EXERCISE:
Rewrite the lines below, substituting "screen capture" for every "screenshot" and changing nothing else. Leave the pictures out.

* Begin DATA SUPPLIED *

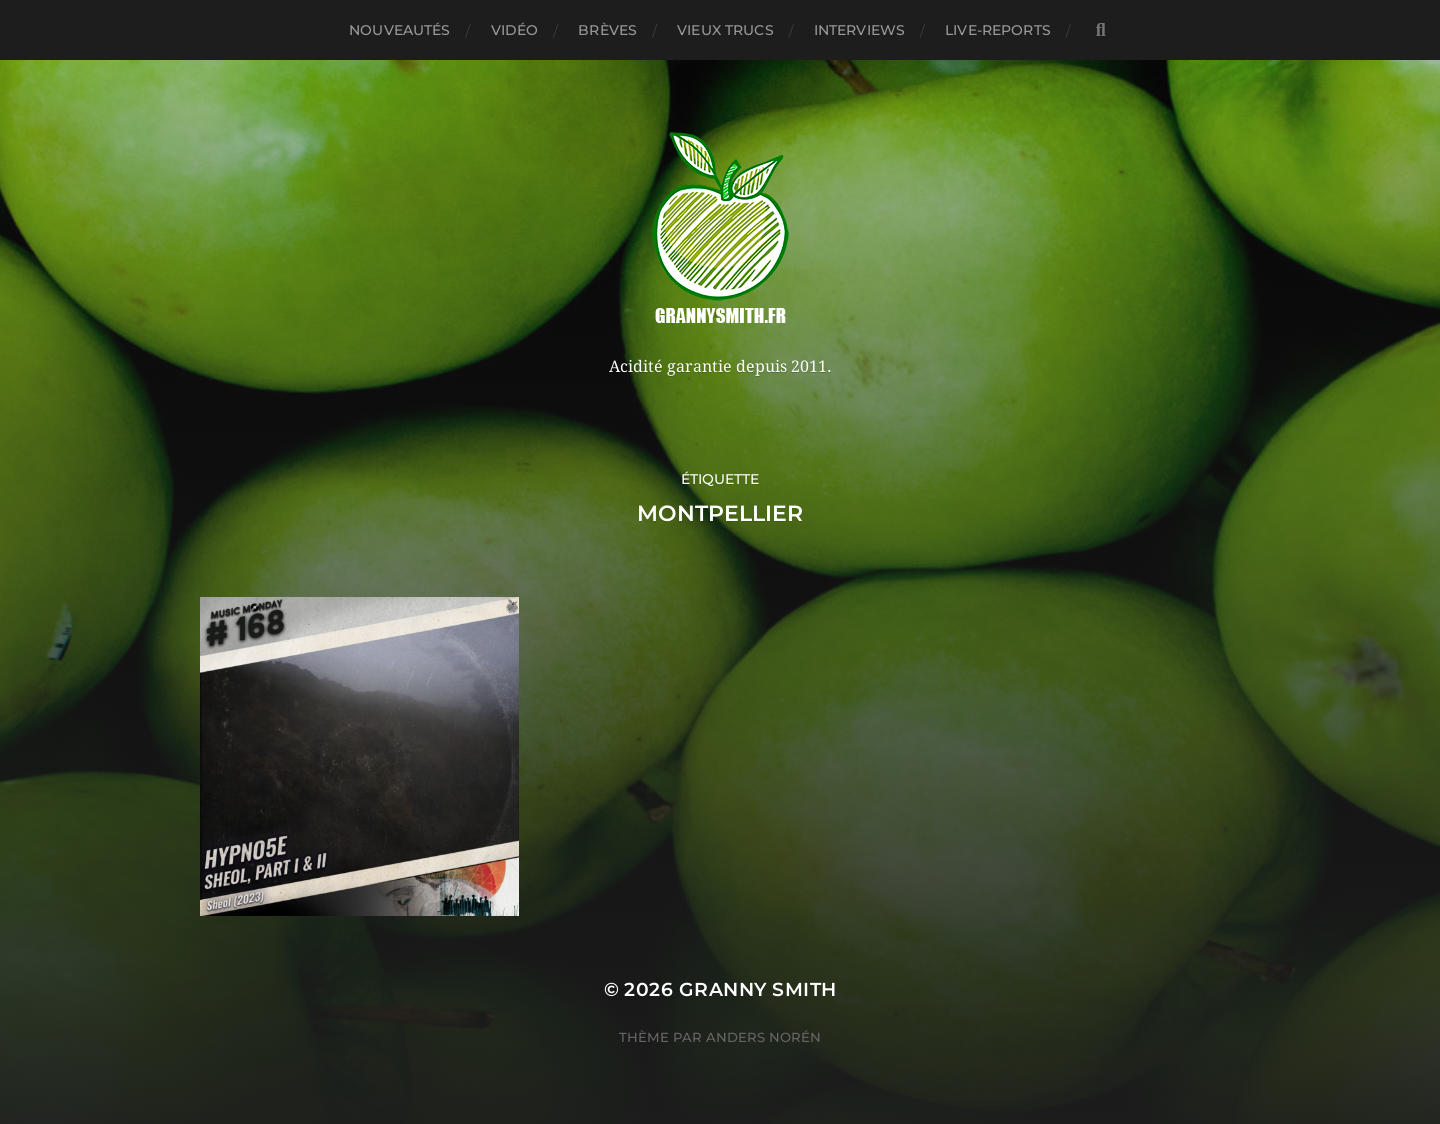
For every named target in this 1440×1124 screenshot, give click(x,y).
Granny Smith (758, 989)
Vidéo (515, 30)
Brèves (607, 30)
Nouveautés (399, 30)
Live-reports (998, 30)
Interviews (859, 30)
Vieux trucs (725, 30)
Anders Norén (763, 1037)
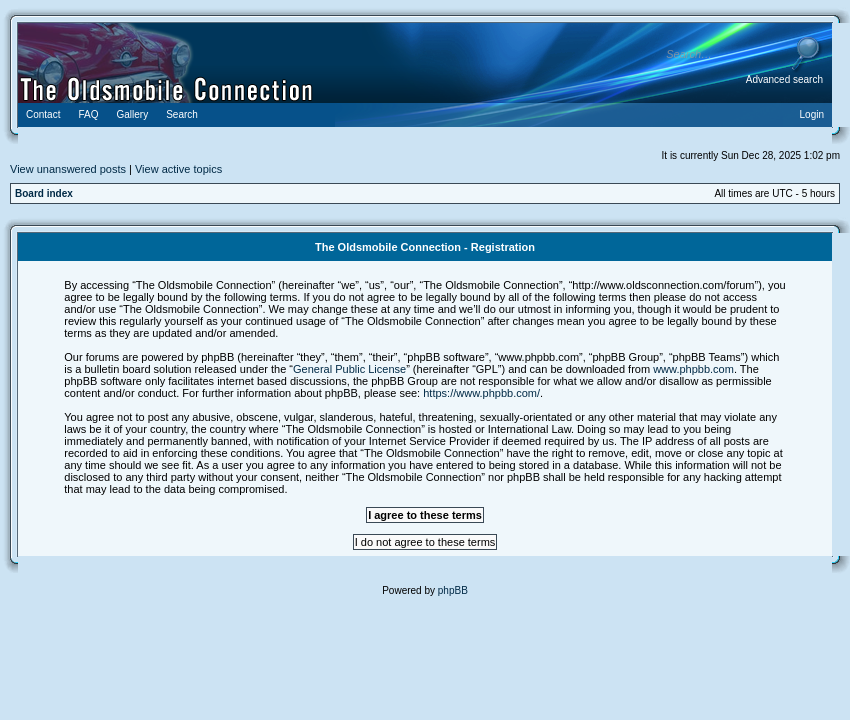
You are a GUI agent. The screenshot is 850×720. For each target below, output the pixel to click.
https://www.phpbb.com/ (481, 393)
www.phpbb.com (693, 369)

* End DATA SUPPLIED *

SOLUTION TO THE PROBLEM:
For every named target in this 1440×1124 screen capture, give click(x,y).
Granny Smith (758, 989)
Vidéo (515, 30)
Brèves (607, 30)
Nouveautés (399, 30)
Live-reports (998, 30)
Interviews (859, 30)
Vieux trucs (725, 30)
Anders Norén (763, 1037)
You are a GUI agent. The screen capture is 850×720. For each target below, output the pixel to click.
https://www.phpbb.com/ (481, 393)
www.phpbb.com (693, 369)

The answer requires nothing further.